Near-term risk: renewable scarcity during early CBAM years plus transmission modernization needs
Despite auction momentum, a key question remains whether enough renewable electricity will be available to supply energy-intensive industry in the near term as CBAM implementation begins. Even if renewable capacity expands quickly on paper, heavy industry demand can outpace low-carbon supply during early years when lignite generation still dominates system output. This affects not only operational delivery but also how developers justify CAPEX payback assumptions tied to reduced embedded emissions.
Grid infrastructure presents another execution constraint because renewable projects must connect to Serbia’s transmission network. Integrating large volumes of intermittent wind and solar requires significant investments in grid modernization, balancing capacity, and potentially energy storage technologies; without these upgrades renewable generation may be constrained even after technical completion. The regional market dimension adds further complexity since Serbia exports electricity to neighboring countries; if low-carbon power becomes scarce domestically it could be sold externally at higher value, increasing costs for exporters seeking renewables-linked reductions.
From compliance cost to green metals pathway: what changes by 2030 if studies translate into delivery
Serbia’s longer-term transition toward green metals is supported by structural advantages including mineral resources such as copper deposits increasingly valuable under global electrification trends. Mining operations already supply metals used in electrical infrastructure and renewable technologies, creating potential opportunities for vertically integrated low-carbon supply chains if energy-system decarbonization keeps pace with industrial modernization.
European manufacturers are also seeking low-carbon inputs including green steel, green aluminium, and low-carbon copper to meet climate targets. Achieving this transformation requires interlinked developments: expanding renewable electricity capacity beyond current levels; investing in modern production technologies that reduce emissions per unit output; and implementing regulatory frameworks supporting carbon accounting systems that allow Serbian exporters to demonstrate lower embedded emissions to EU buyers.
Broader project implications across steelmaking, cement kilns, fertilizers chemistry—and power system delivery
The introduction of CBAM marks a pivotal moment for Serbia’s industrial future by adding short-term compliance obligations for exporters while creating longer-term incentives for investment in renewable energy deployment and industrial modernization. For engineering teams preparing front-end studies and EPC-ready scopes across steel plants using blast furnace–basic oxygen routes, cement kilns requiring clinker reduction fuel strategy changes, fertilizer/ammonia processes dependent on natural gas-linked energy demand—and grid connection packages enabling wind and solar—the operational challenge is translating carbon-accounting needs into executable CAPEX programs.

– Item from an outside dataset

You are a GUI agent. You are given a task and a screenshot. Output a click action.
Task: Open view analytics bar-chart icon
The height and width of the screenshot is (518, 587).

If renewable expansion timelines align with grid modernization delivery and operators secure low-emission electricity access through contracting structures such as corporate PPAs while upgrading production technologies accordingly, Serbia could shift from exporting carbon-intensive traditional materials toward supplying lower-carbon metals and construction inputs over time toward 2030. The decisive factor remains execution readiness across energy policy implementation, industrial investment sequencing, permitting-aligned studies where needed for grid integration readiness—and regulatory reform enabling credible embedded-emissions documentation for EU buyers.